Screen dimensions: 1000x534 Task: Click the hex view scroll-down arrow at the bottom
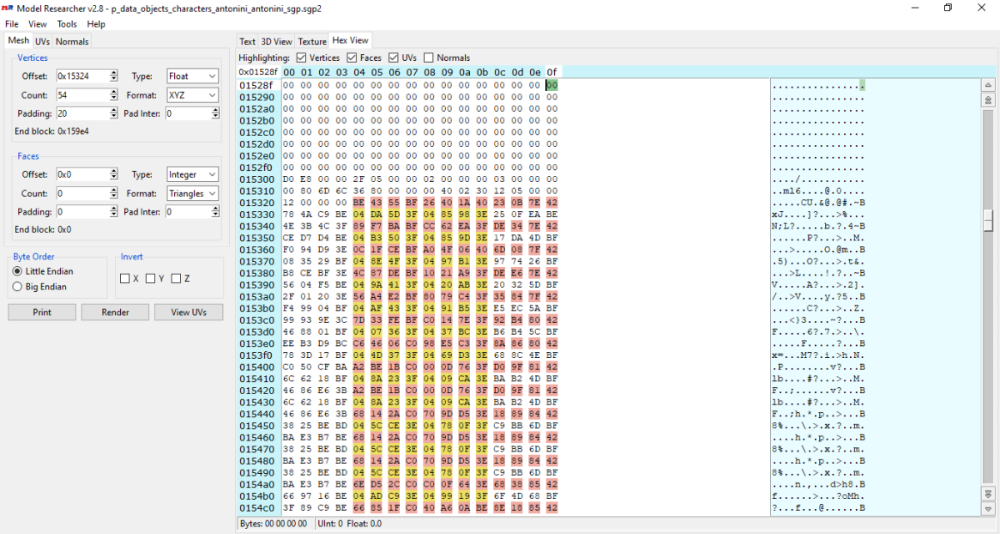tap(988, 508)
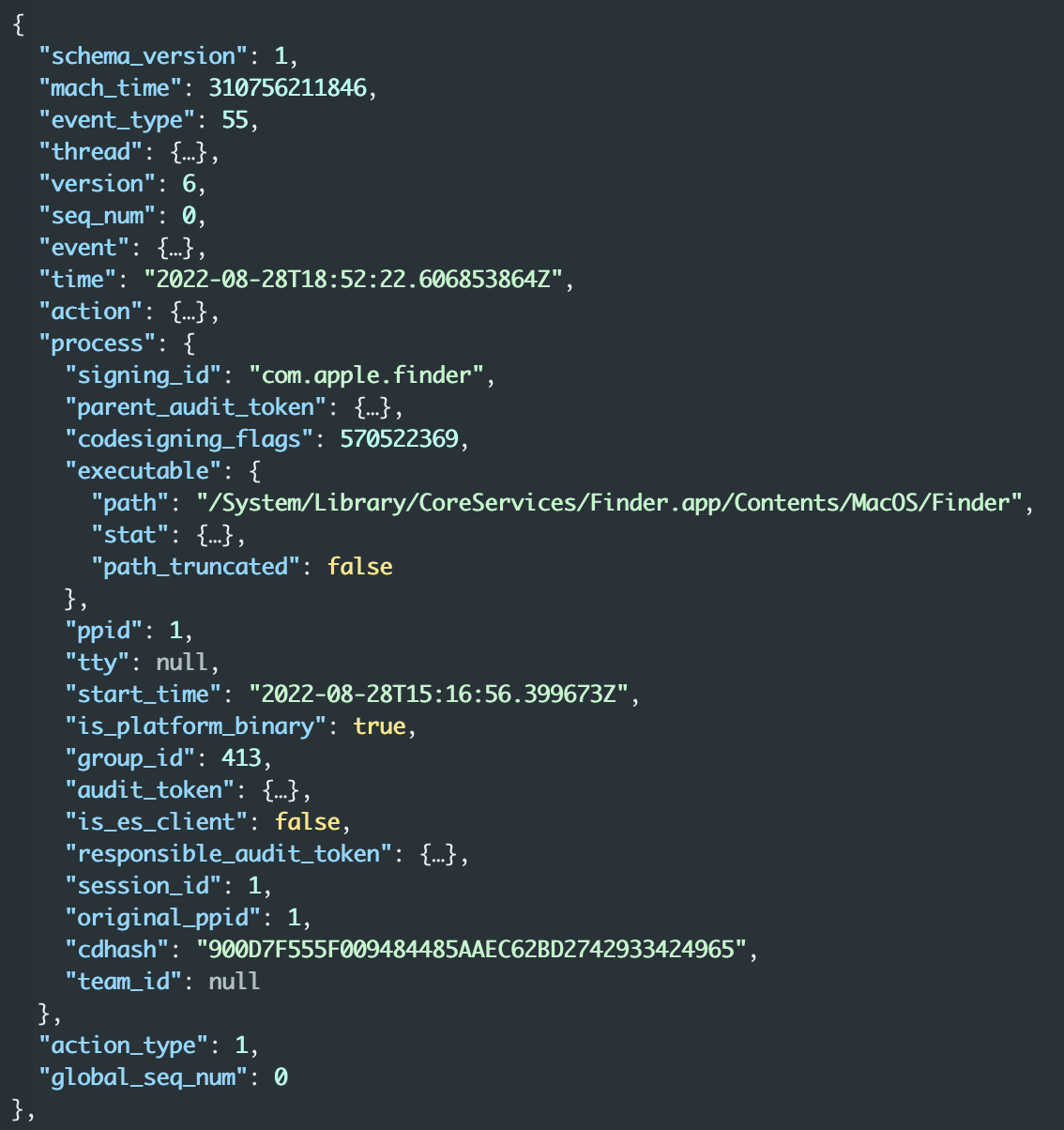Image resolution: width=1064 pixels, height=1130 pixels.
Task: Expand the "stat" collapsed object
Action: [217, 535]
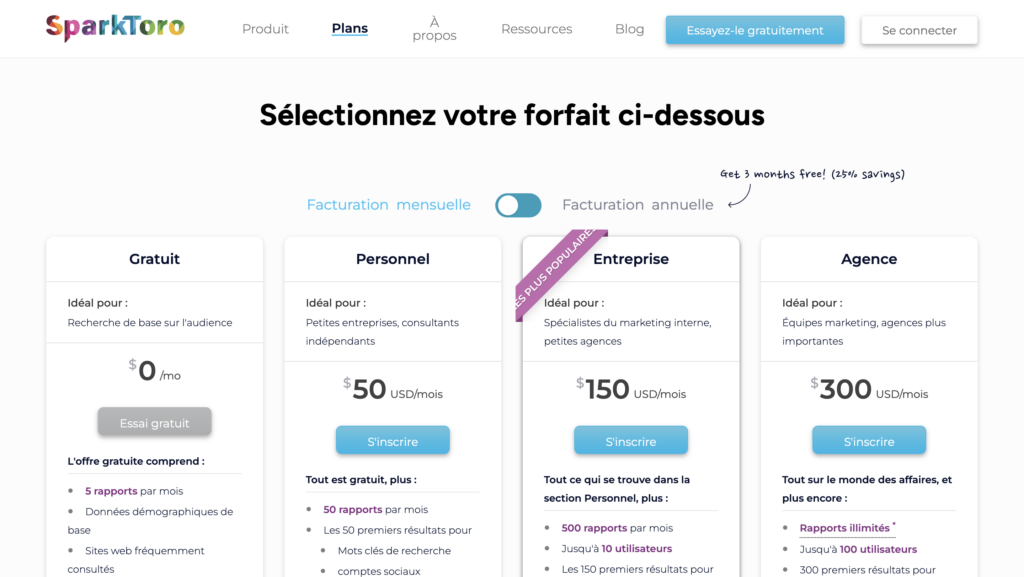
Task: Click the SparkToro logo
Action: coord(115,28)
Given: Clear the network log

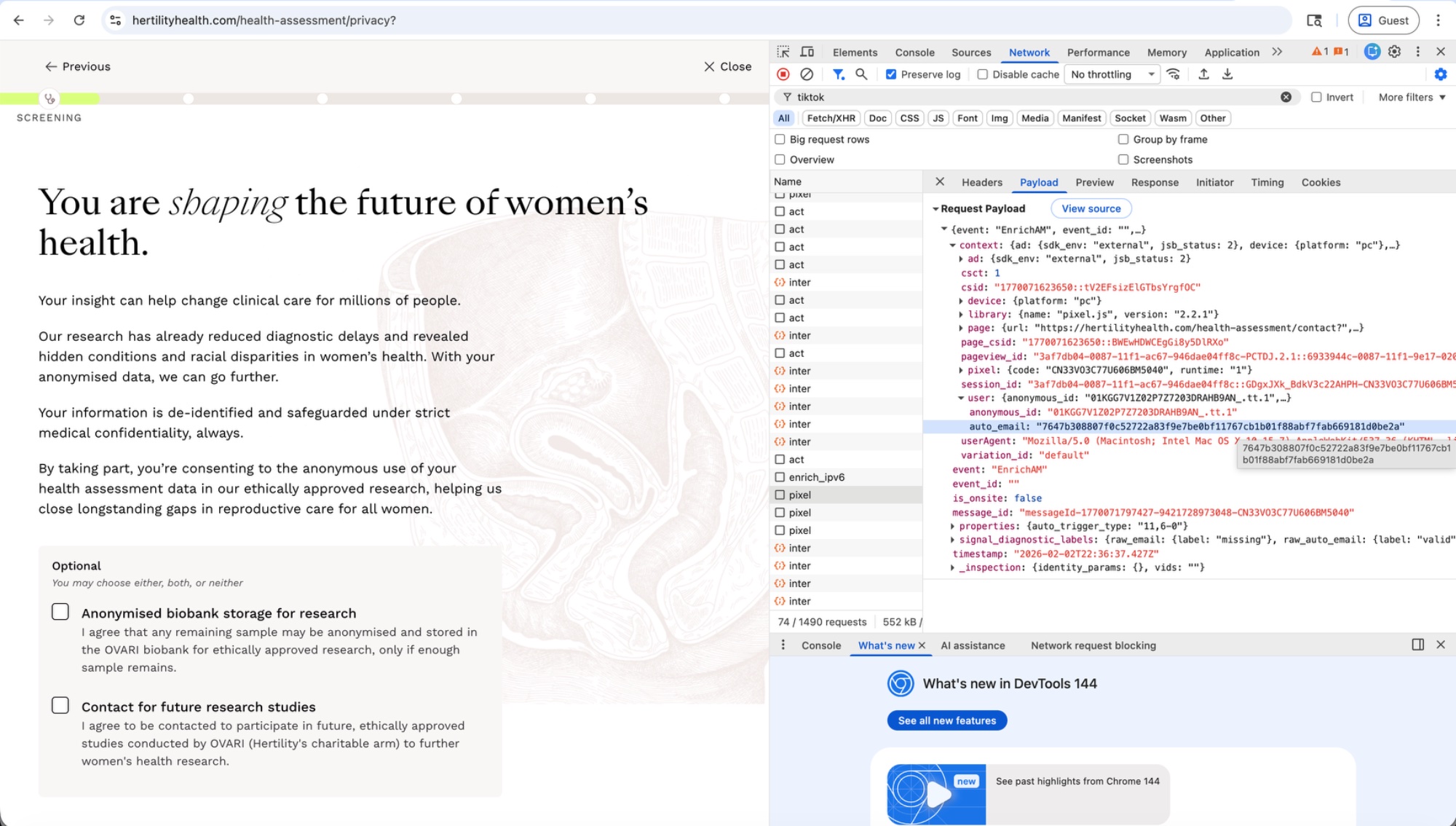Looking at the screenshot, I should [807, 74].
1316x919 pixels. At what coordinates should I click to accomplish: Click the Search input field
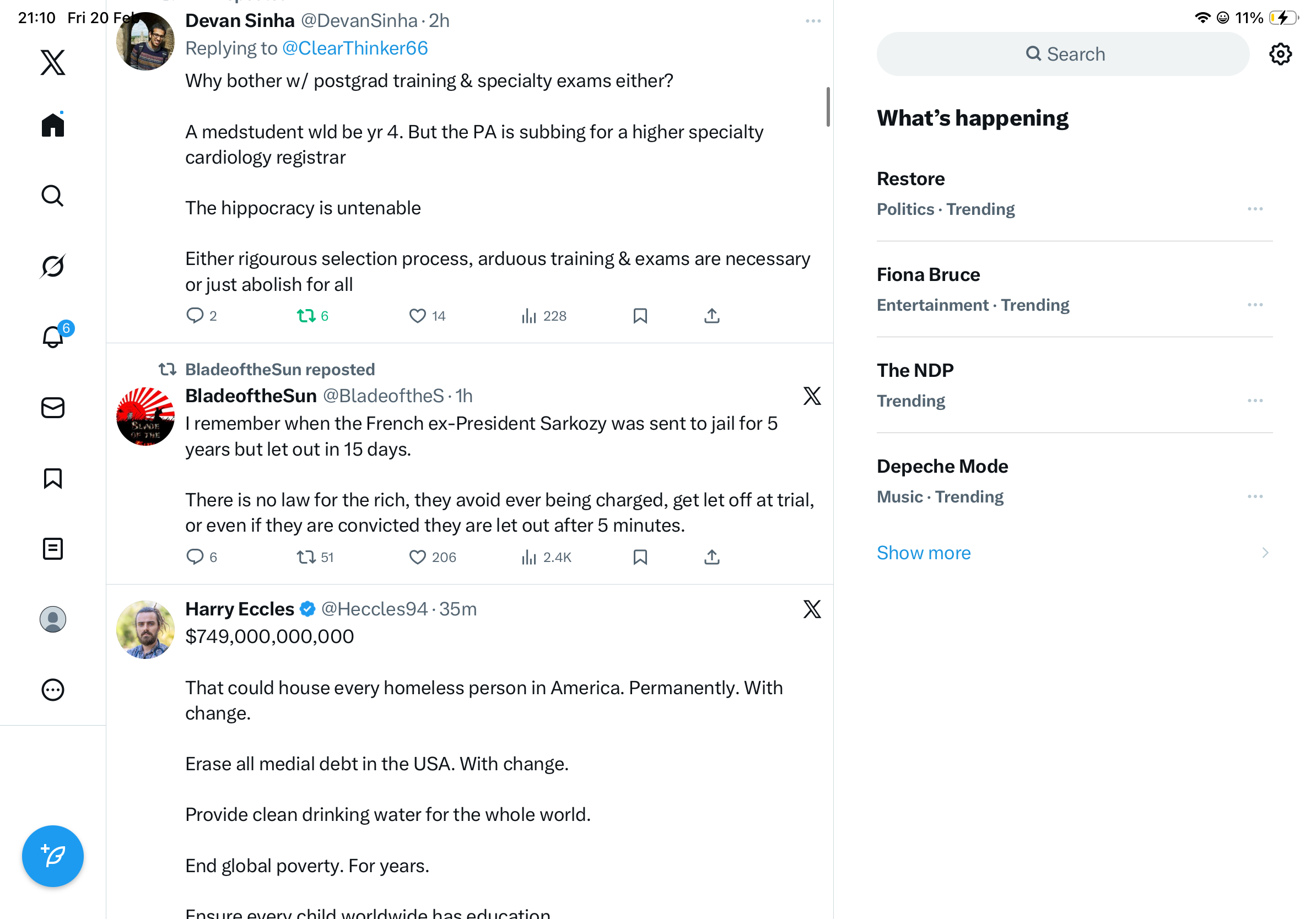[1062, 55]
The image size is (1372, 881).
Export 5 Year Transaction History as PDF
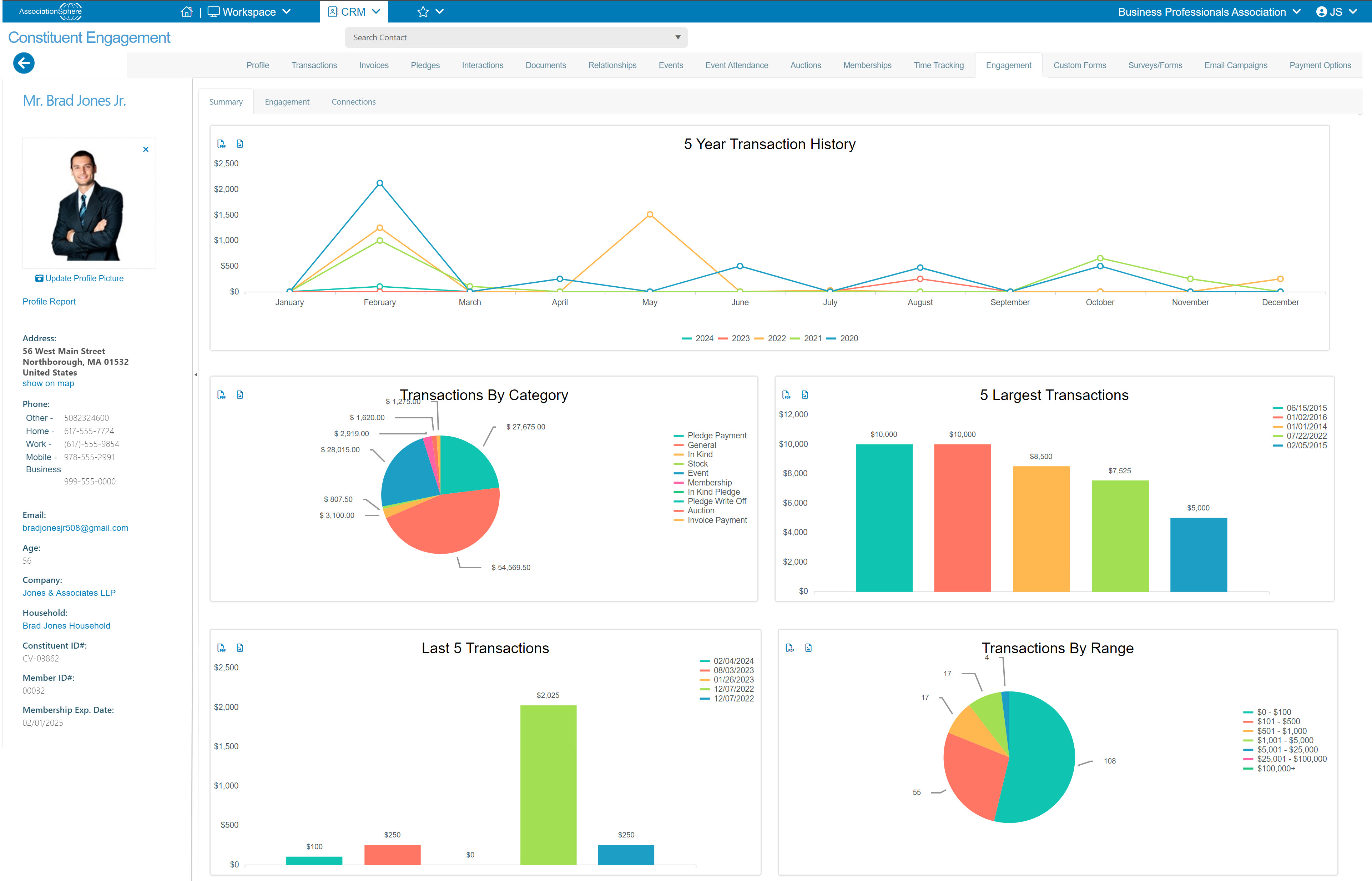coord(221,144)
^^^^^^^^^^^^^^^^
Work to complete
Reproduce all of the records above word for word, leaving out the pictures.

Result of the task
Screen dimensions: 1000x534 Task: Click the hex view scroll-down arrow at the bottom
tap(988, 508)
Image resolution: width=1064 pixels, height=1130 pixels.
Task: Expand the "stat" collapsed object
Action: [217, 535]
Task: Click the SparkToro logo
Action: coord(115,28)
Given: Clear the network log

Looking at the screenshot, I should [807, 74].
1316x919 pixels. At what coordinates should I click to accomplish: Click the Search input field
[1062, 55]
The image size is (1372, 881).
Export 5 Year Transaction History as PDF
coord(221,144)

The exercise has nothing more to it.